Fig. 2: Identification of a pan-organ rejection signal across solid organ transplantation.

a, Venn diagram showing the overlap and uniqueness of differentially expressed genes between biopsy samples from allografts experiencing acute rejection and otherwise stably functioning grafts. The number of overlapping genes (and number of genes expected by chance). b, Heatmap of the top 50 rejection-specific genes, with each column representing a dataset and each row a gene. c, Box plot of Cepo enrichment scores of genes from b in cell types from acute rejection and stably functioning grafts (n = 6 and n = 16 biologically independent control and allograft rejection (AR) samples were used, respectively). d, t-SNE plot of merged single-cell RNA-seq datasets, with cells colored by cell type classification. e, t-SNE plot of merged single-cell RNA-seq datasets, with cells colored by average expression of genes from b. f, Violin plot depicting the expression of rejection markers across minor cell types. The x axis represents different cell types, and the y axis represents the average expression of the rejection gene set markers from b.

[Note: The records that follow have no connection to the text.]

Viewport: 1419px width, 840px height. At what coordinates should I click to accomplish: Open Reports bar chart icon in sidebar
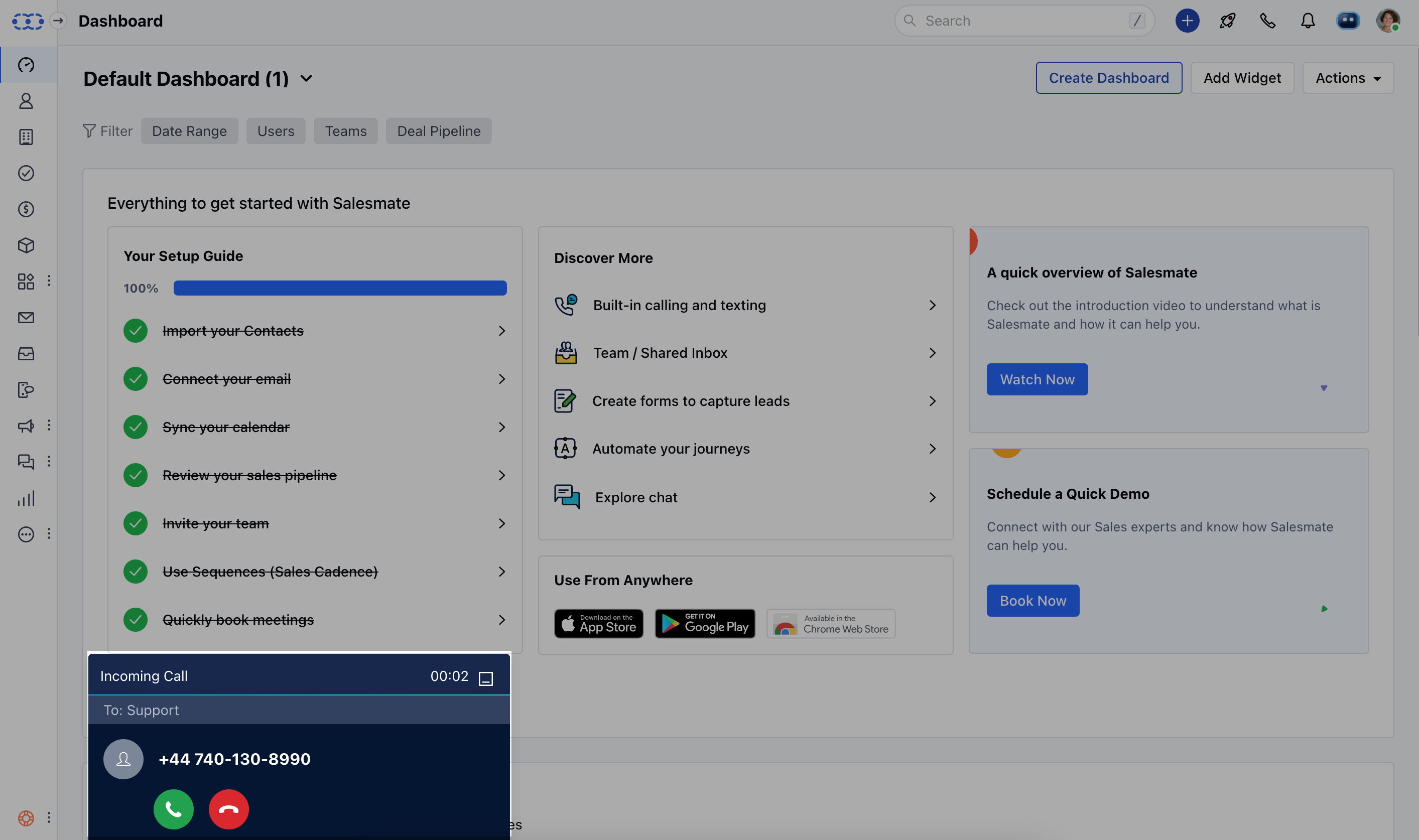tap(26, 499)
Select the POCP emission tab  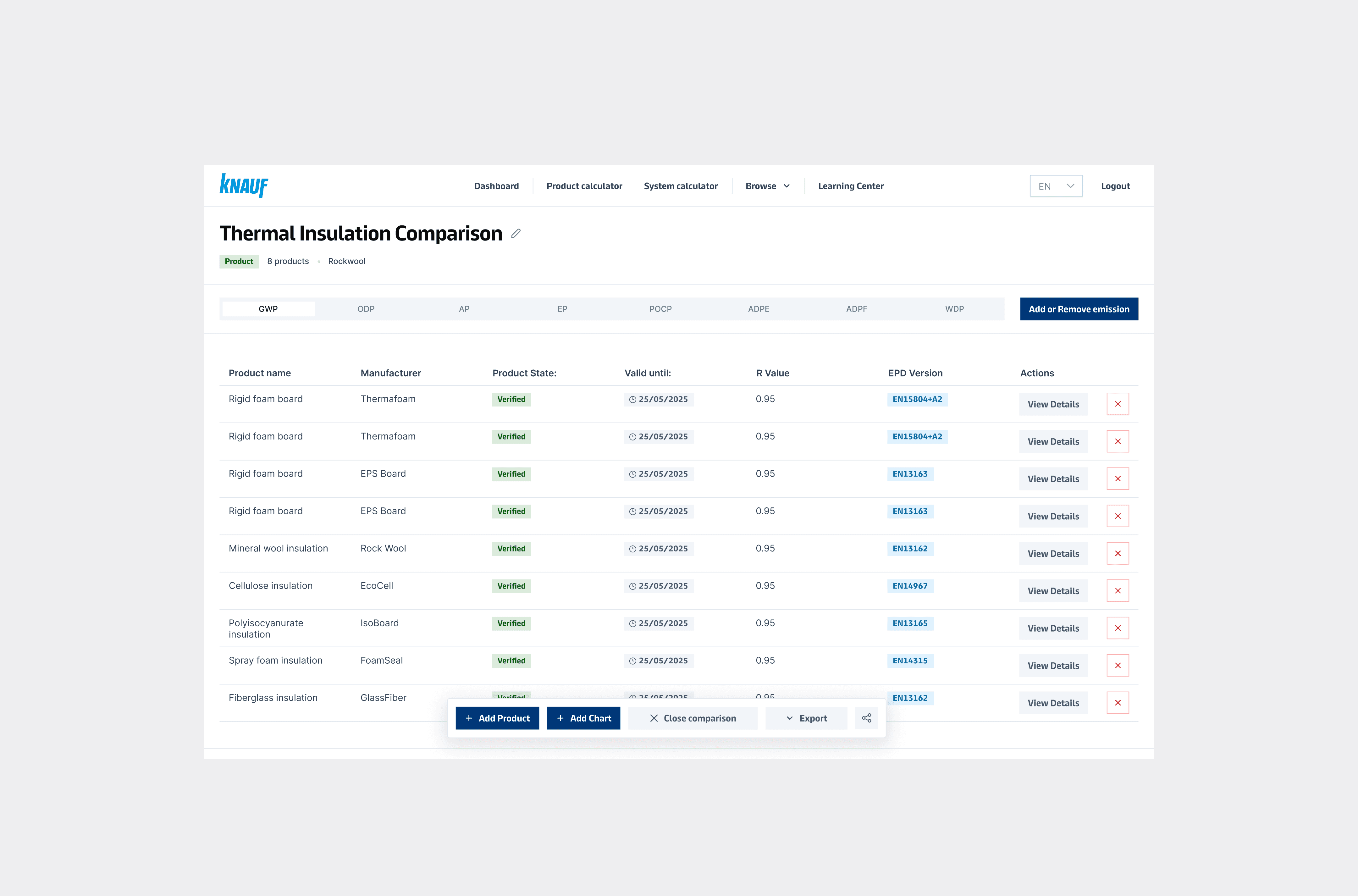point(660,309)
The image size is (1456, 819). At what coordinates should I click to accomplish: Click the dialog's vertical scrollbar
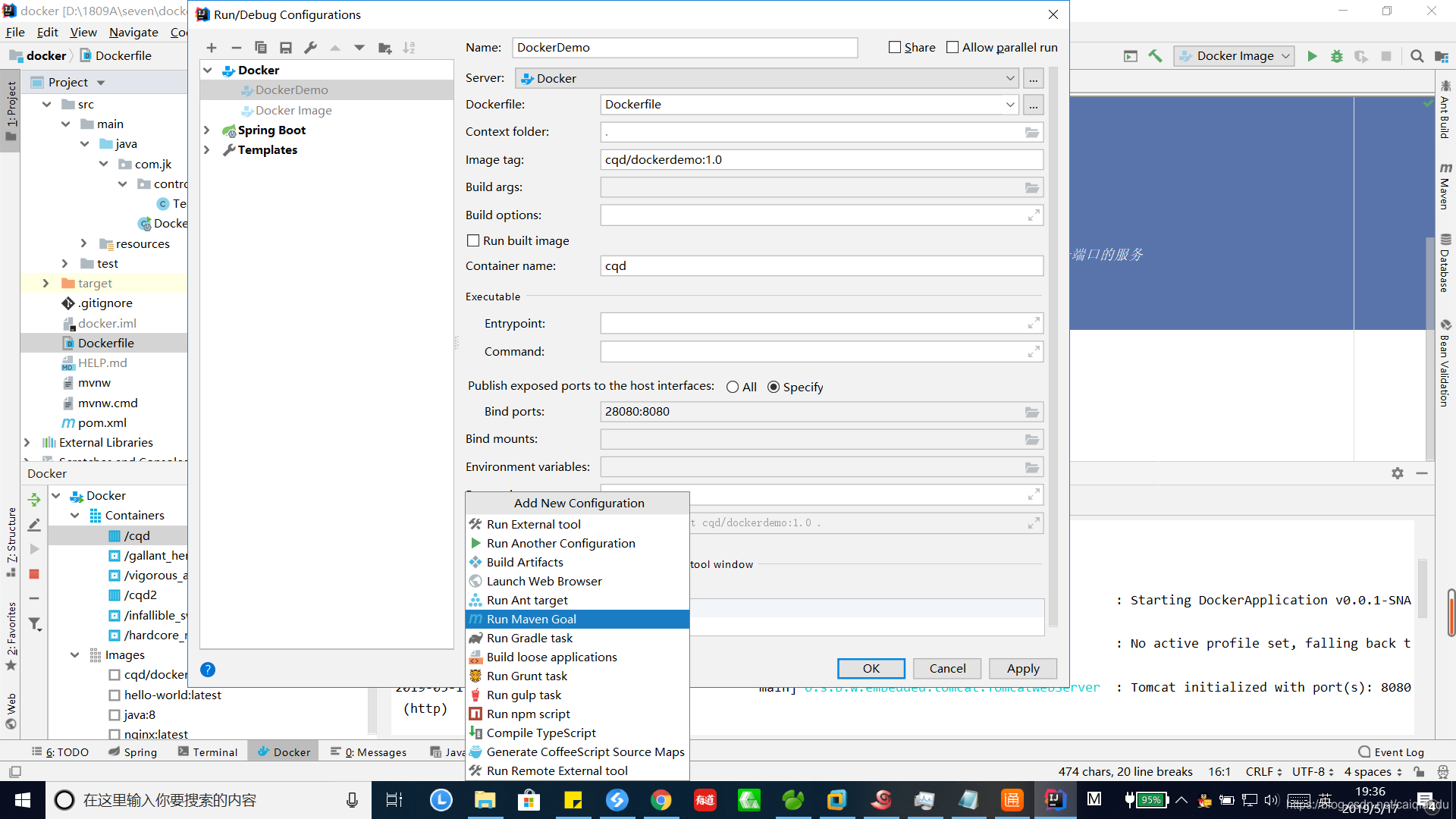(1053, 341)
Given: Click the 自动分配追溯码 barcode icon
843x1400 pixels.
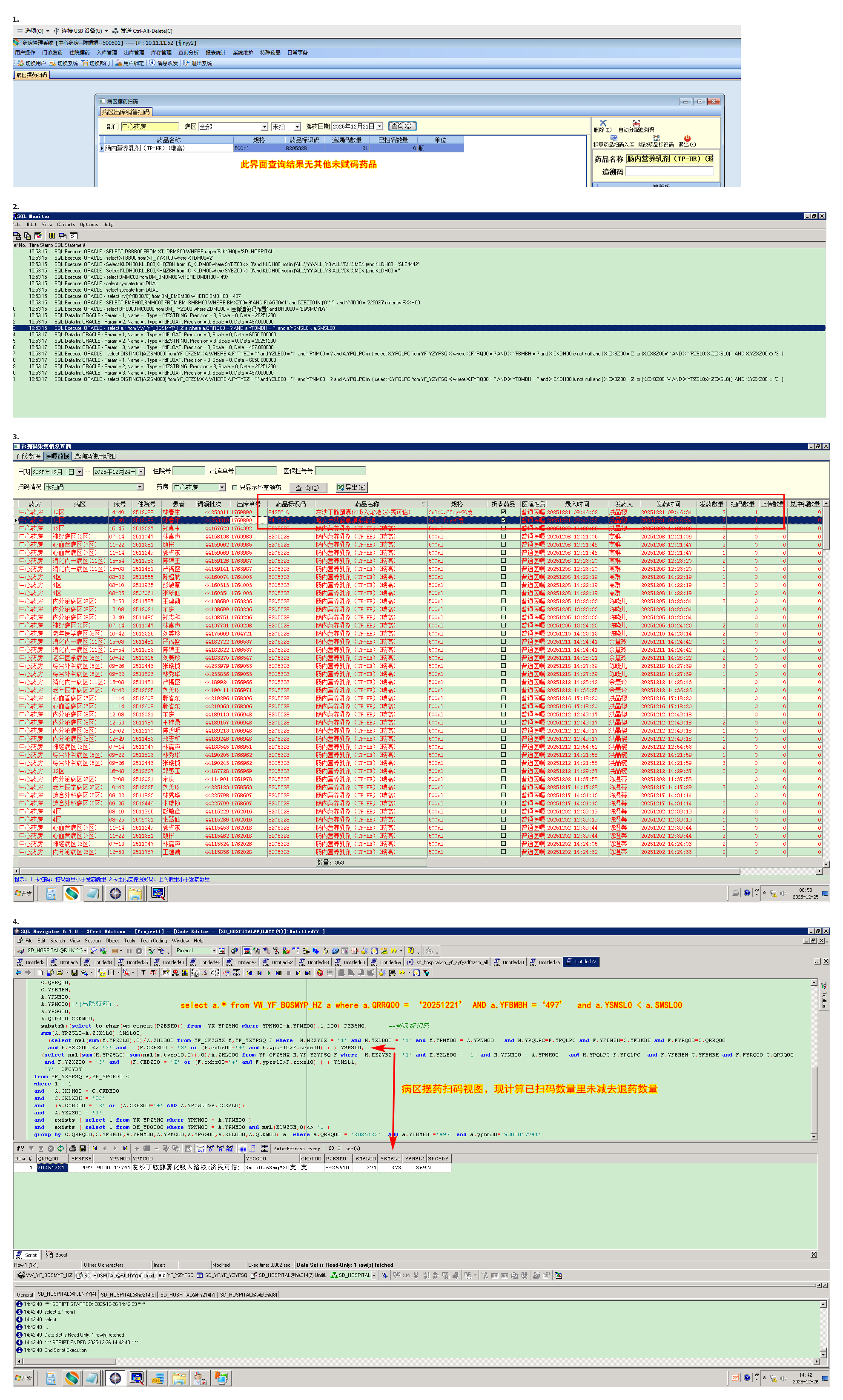Looking at the screenshot, I should click(x=636, y=123).
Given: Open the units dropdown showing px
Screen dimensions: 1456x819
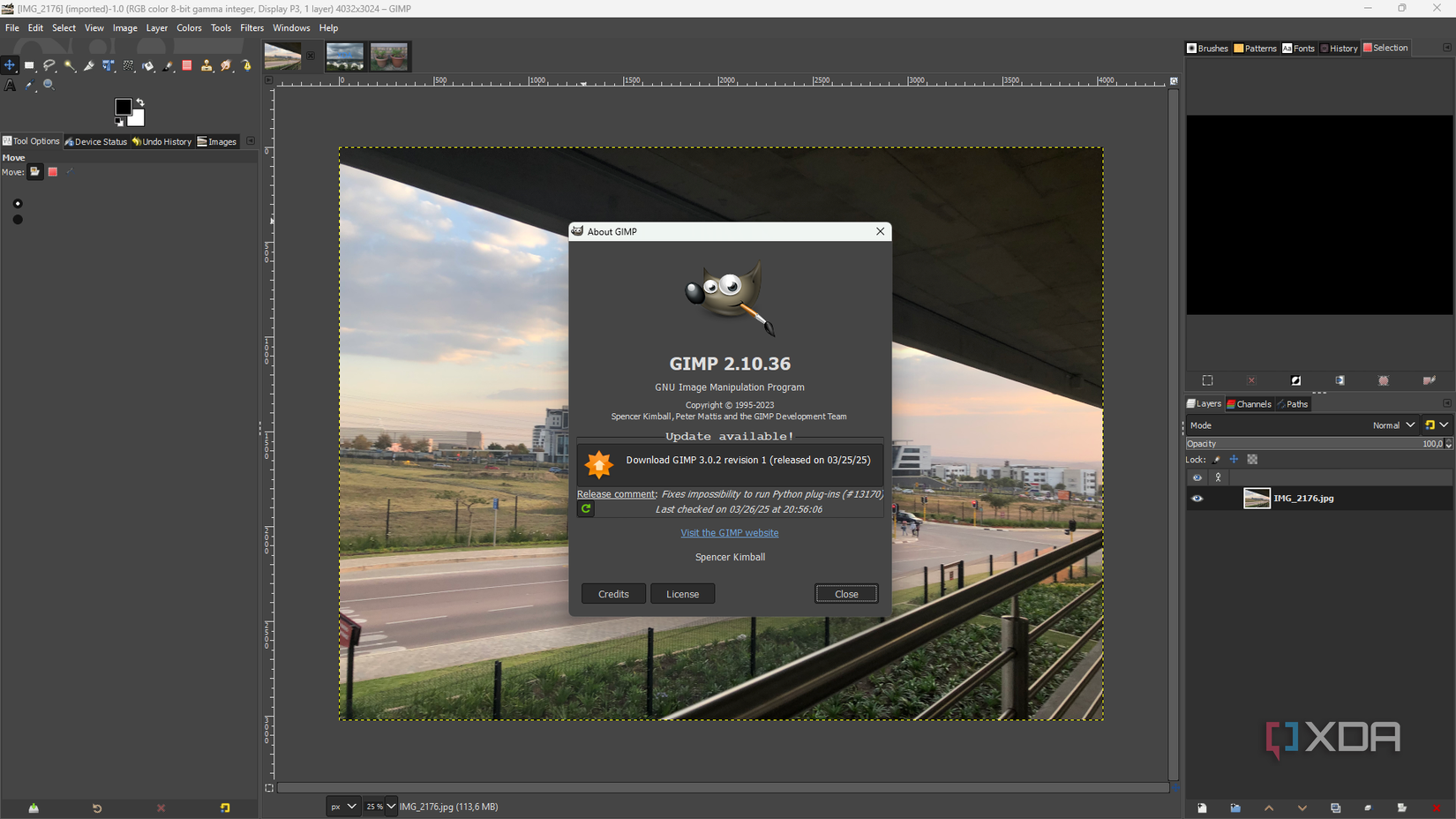Looking at the screenshot, I should [x=343, y=806].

The width of each violin plot corresponds to the density of expression values for each cell type. g, Box plot of liquid biopsy dataset model performance measured by AUC, comparing the performance of organ-specific models from heart (n = 3 datasets from 65 biologically independent patient samples), kidney (n = 18 datasets from 2,257 biologically independent patient samples) and liver (n = 2 datasets from 100 biologically independent patient samples) compared to the pan-organ model (n = 23 datasets from 2,422 biologically independent patient samples). Each point is an evaluation of model performance on an independent dataset. Points that are joined by a line represent the same dataset. h, ROC plot of three models applied to AUSCAD: Pan-Organ model (trained on all peripheral blood datasets in PROMAD), Kidney-specific model (trained on all kidney transplant peripheral blood datasets in PROMAD) and Clinical model (creatinine, eGFR and serum albumin). Each model was evaluated using the AUC. Box plots in c and g show Q1, median and Q3, and the lower and upper whiskers show Q1 − 1.5× IQR and Q3 + 1.5× IQR, respectively. AT, alveolar type; ILC, innate lymphoid Cell; IQR, interquartile range; NK, natural killer; Q, quartile.